Facebook revolves around user experience and the regurgitation of information into the user’s own personal narrative. It has evolved to deliver this through not only the ‘reacts’, but also through the ‘Share’ button and the option to comment on said shared posts. But it is the ‘reacts’ alone which transcend personal accounts and friendship networks and leave a demonstrable impact on users worldwide.
Just as the ‘Like’ does not necessarily convey acknowledgment of something based on merit, equally subjective is the ‘Haha’ react, which can be seen as a symbol of derision in a journalistic context. Personally, I no longer count how often a laughing emoji ranks amongst the top three reacts on an Anglophone article dealing with Trump, Brexit, the EU or Russia. In an overwhelmingly sensitive political environment, emotions are very high, and people are prone to use the ‘react’ outlet to vocalise this. But sadly, in this echo chamber of personal thought and expression, we require more than paralanguage to nuanced debate on topics of the day.

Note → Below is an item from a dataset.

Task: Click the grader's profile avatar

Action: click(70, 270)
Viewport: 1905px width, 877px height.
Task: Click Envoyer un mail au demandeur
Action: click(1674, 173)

In any case, I believe the ‘Haha’ react, whether intentionally or not, now discredits serious debate and reporting on the most pressing of subjects. For many, for whom Facebook is the main platform of engaging with the news, their immediate impressions may well be skewed by a combination of cynicism and condescension by other users beyond their own circles. How we interact with information needs to change. Yet the social media truism will remain: it’s all about you.